# Introduction

This notebook demonstrates how to run the MatCalc-Benchmark. We will use the recently released TensorNet-MatPES-PBE-v2025.1-PES and M3GNet-MatPES-PBE-v2025.1-PES universal machine learning interatomic potentials for demonstration purposes.

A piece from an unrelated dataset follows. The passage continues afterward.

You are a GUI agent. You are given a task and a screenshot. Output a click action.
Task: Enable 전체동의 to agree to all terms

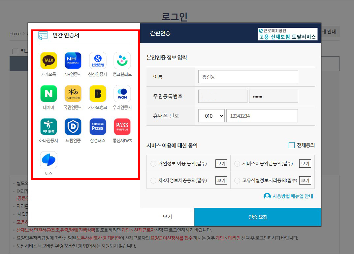[x=292, y=145]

All that is needed to run the benchmark on a separate model is to provide a compatible ASE Calculator for your UMLIP.

In [None]:
from __future__ import annotations

import warnings
import pandas as pd

from matcalc.utils import PESCalculator
from matcalc.benchmark import run_elasticity_benchmark

# Elasticity Benchmark

For demonstration purposes only, we will sample 100 structures from the entire test dataset.

In [None]:
results = {}
for model_name in [
    "M3GNet-MatPES-PBE-v2025.1-PES",
    "TensorNet-MatPES-PBE-v2025.1-PES",
]:
    calculator = PESCalculator.load_universal(model_name)
    short_name = model_name.split("-")[0]
    with warnings.catch_warnings():
        warnings.simplefilter("ignore")
        results[short_name] = run_elasticity_benchmark(calculator, short_name, n_samples=100, seed=2025)

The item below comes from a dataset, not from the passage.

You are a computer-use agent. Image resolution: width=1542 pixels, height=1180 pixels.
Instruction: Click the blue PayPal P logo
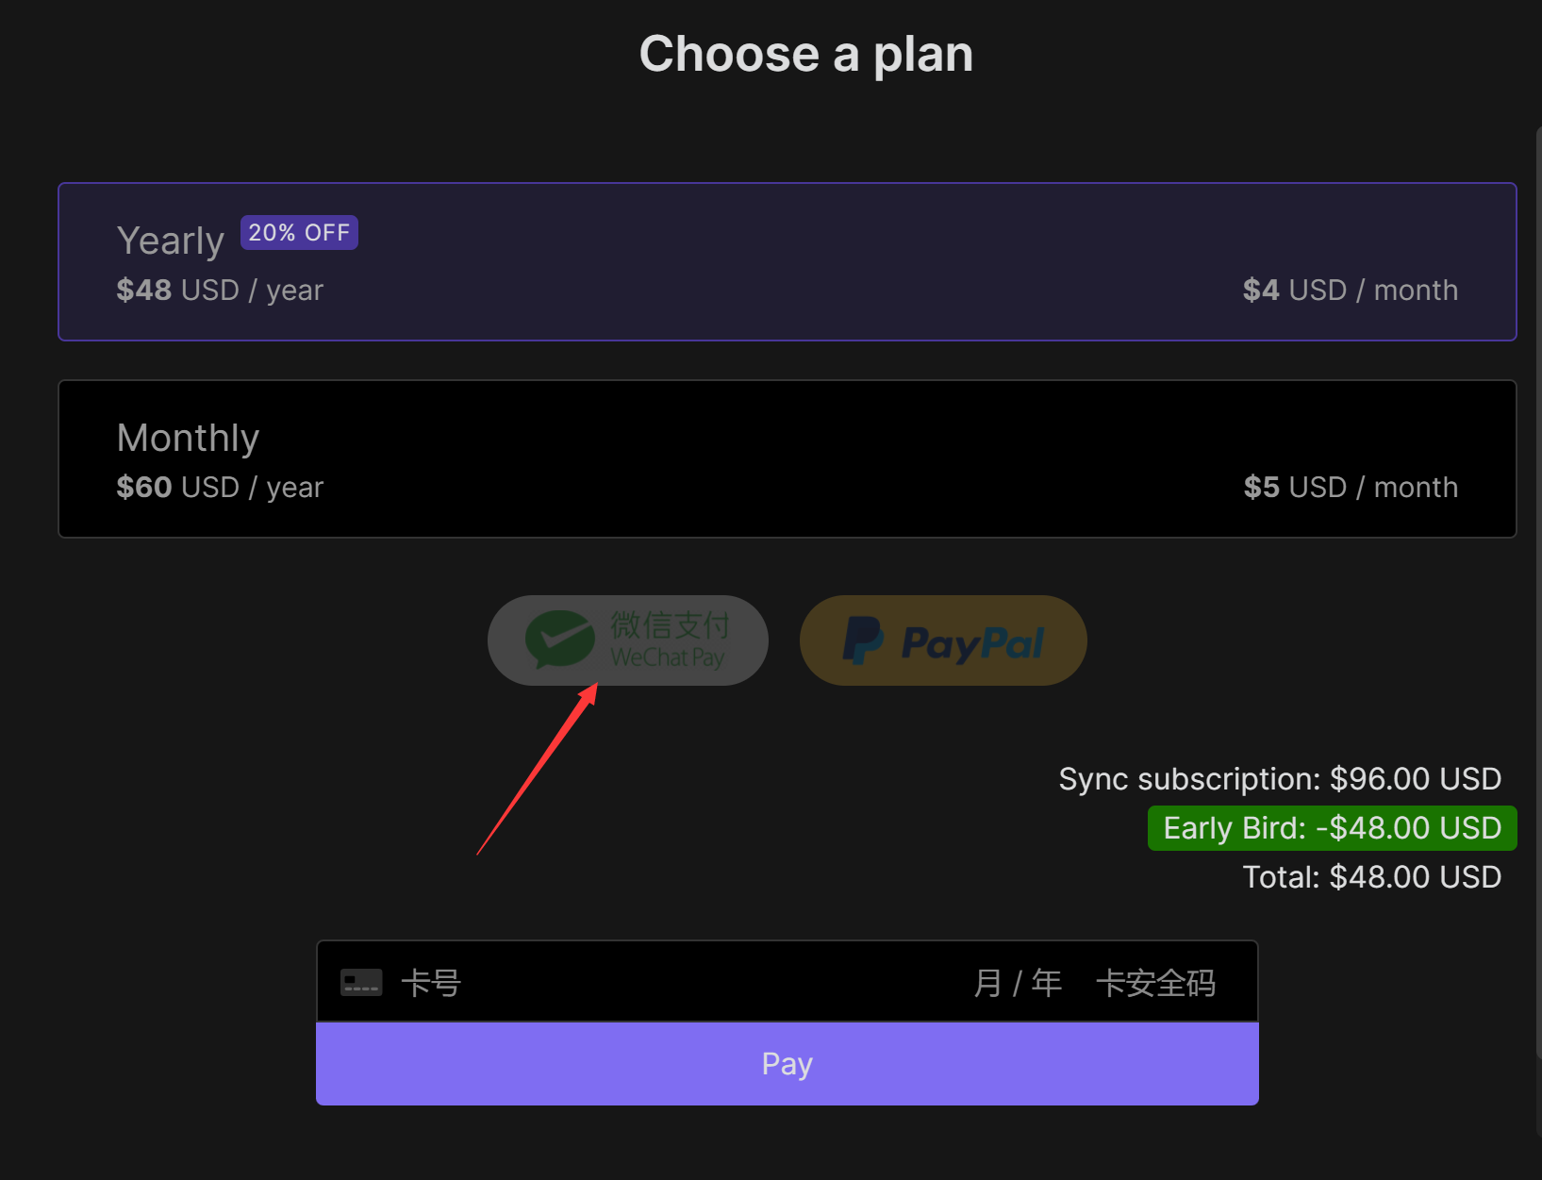862,640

  self.element_refs = AtomRef(property_offset=torch.tensor(element_refs, dtype=matgl.float_th))
  self.register_buffer("data_mean", torch.tensor(data_mean, dtype=matgl.float_th))
  self.register_buffer("data_std", torch.tensor(data_std, dtype=matgl.float_th))
  pos[natoms:] = self.logm(pos[natoms:]) * self.exp_cell_factor
  pos[natoms:] = self.logm(pos[natoms:]) * self.exp_cell_factor
  pos[natoms:] = self.logm(pos[natoms:]) * self.exp_cell_factor
  pos[natoms:] = self.logm(pos[natoms:]) * self.exp_cell_factor
  pos[natoms:] = self.logm(pos[natoms:]) * self.exp_cell_factor
  pos[natoms:] = self.logm(pos[natoms:]) * self.exp_cell_factor
  pos[natoms:] = self.logm(pos[natoms:]) * self.exp_cell_factor
  pos[natoms:] = self.logm(pos[natoms:]) * self.exp_cell_factor
  pos[natoms:] = self.logm(pos[natoms:]) * self.exp_cell_factor
  pos[natoms:] = self.logm(pos[natoms:]) * self.exp_cell_factor
  pos[natoms:] = self.logm(pos[natoms:]) * self.exp_cell_factor
  pos[natoms:] = self.logm(pos[natom

In [None]:
df = pd.merge(results["M3GNet"], results["TensorNet"], on='mp_id', how='inner')

In [None]:
# To dump the results to a csv file, uncomment the code below.
# results.to_csv("MatCalc-Benchmark-elasticity.csv")

In [None]:
mae_k_tensornet = df["AE K TensorNet"].mean()
mae_k_m3gnet = df["AE K M3GNet"].mean()
mae_g_tensornet = df["AE G TensorNet"].mean()
mae_g_m3gnet = df["AE G M3GNet"].mean()

print(f"MAE K_TensorNet = {mae_k_tensornet:.1f}")
print(f"MAE K_M3GNet = {mae_k_m3gnet:.1f}")
print(f"MAE G_TensorNet = {mae_g_tensornet:.1f}")
print(f"MAE G_M3GNet = {mae_g_m3gnet:.1f}")

MAE K_TensorNet = 20.9
MAE K_M3GNet = 33.9
MAE G_TensorNet = 12.9
MAE G_M3GNet = 16.9


# Statistical significance test

When comparing the performance of models, it is important to not just look at the final MAE but also to perform a rigorous statistical test of whether there is a significant difference between the MAEs. Since the model predictions are for the same set of compounds, this can be done using the paired t-test. See: https://www.jmp.com/en/statistics-knowledge-portal/t-test/two-sample-t-test

In [None]:
from scipy.stats import ttest_rel

In [None]:
print(ttest_rel(df["AE K TensorNet"], df["AE K M3GNet"]))
print(ttest_rel(df["AE G TensorNet"], df["AE G M3GNet"]))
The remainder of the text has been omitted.